Aim of the exercise ▸ In full and word for word, print the data below.

-=-=-=-=-

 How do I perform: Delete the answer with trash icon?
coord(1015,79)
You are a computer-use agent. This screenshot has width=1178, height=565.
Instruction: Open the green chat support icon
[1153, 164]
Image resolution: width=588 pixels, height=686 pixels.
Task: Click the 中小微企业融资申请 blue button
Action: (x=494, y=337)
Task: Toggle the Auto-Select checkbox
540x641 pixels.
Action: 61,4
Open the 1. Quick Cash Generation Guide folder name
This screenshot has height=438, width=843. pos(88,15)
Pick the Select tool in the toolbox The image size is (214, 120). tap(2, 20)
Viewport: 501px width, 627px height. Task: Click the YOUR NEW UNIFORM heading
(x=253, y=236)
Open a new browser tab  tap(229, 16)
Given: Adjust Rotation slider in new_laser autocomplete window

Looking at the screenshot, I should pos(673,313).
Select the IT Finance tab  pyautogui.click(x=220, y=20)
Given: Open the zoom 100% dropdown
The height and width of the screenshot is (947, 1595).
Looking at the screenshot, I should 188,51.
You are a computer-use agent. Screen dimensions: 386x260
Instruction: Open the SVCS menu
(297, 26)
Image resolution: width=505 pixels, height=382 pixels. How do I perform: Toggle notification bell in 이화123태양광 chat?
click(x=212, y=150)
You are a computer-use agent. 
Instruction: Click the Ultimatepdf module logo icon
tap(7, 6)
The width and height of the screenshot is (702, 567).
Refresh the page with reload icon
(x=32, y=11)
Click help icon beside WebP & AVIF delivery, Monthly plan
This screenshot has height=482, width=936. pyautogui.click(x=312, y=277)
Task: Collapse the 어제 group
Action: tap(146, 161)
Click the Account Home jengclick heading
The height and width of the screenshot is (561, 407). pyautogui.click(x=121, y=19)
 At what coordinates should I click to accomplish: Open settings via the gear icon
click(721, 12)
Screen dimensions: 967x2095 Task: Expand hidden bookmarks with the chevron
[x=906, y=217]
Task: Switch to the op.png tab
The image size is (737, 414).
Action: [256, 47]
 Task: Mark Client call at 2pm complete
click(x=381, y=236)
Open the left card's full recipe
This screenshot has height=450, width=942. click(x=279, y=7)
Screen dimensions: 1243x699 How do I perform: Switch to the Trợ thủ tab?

-=-=-=-=-

Result below ▸
 How do I perform: Delete the answer with trash icon?
coord(1015,79)
You are a computer-use agent. This screenshot has width=1178, height=565.
Instruction: Open the green chat support icon
[1153, 164]
Image resolution: width=588 pixels, height=686 pixels.
Task: Click the 中小微企业融资申请 blue button
Action: (x=494, y=337)
Task: Toggle the Auto-Select checkbox
540x641 pixels.
Action: 61,4
Open the 1. Quick Cash Generation Guide folder name
This screenshot has height=438, width=843. pos(88,15)
Pick the Select tool in the toolbox The image size is (214, 120). tap(2, 20)
Viewport: 501px width, 627px height. Task: Click the YOUR NEW UNIFORM heading
(x=253, y=236)
Open a new browser tab  tap(229, 16)
Given: Adjust Rotation slider in new_laser autocomplete window

Looking at the screenshot, I should pos(673,313).
Select the IT Finance tab  pyautogui.click(x=220, y=20)
Given: Open the zoom 100% dropdown
The height and width of the screenshot is (947, 1595).
Looking at the screenshot, I should 188,51.
You are a computer-use agent. Screen dimensions: 386x260
Instruction: Open the SVCS menu
(297, 26)
Image resolution: width=505 pixels, height=382 pixels. How do I perform: Toggle notification bell in 이화123태양광 chat?
click(x=212, y=150)
You are a computer-use agent. 
Instruction: Click the Ultimatepdf module logo icon
tap(7, 6)
The width and height of the screenshot is (702, 567).
Refresh the page with reload icon
(x=32, y=11)
Click help icon beside WebP & AVIF delivery, Monthly plan
This screenshot has height=482, width=936. pyautogui.click(x=312, y=277)
Task: Collapse the 어제 group
Action: tap(146, 161)
Click the Account Home jengclick heading
The height and width of the screenshot is (561, 407). pyautogui.click(x=121, y=19)
 At what coordinates should I click to accomplish: Open settings via the gear icon
click(721, 12)
Screen dimensions: 967x2095 Task: Expand hidden bookmarks with the chevron
[x=906, y=217]
Task: Switch to the op.png tab
The image size is (737, 414).
Action: [256, 47]
 Task: Mark Client call at 2pm complete
click(x=381, y=236)
Open the left card's full recipe
This screenshot has height=450, width=942. click(x=279, y=7)
Screen dimensions: 1243x699 How do I perform: Switch to the Trợ thủ tab?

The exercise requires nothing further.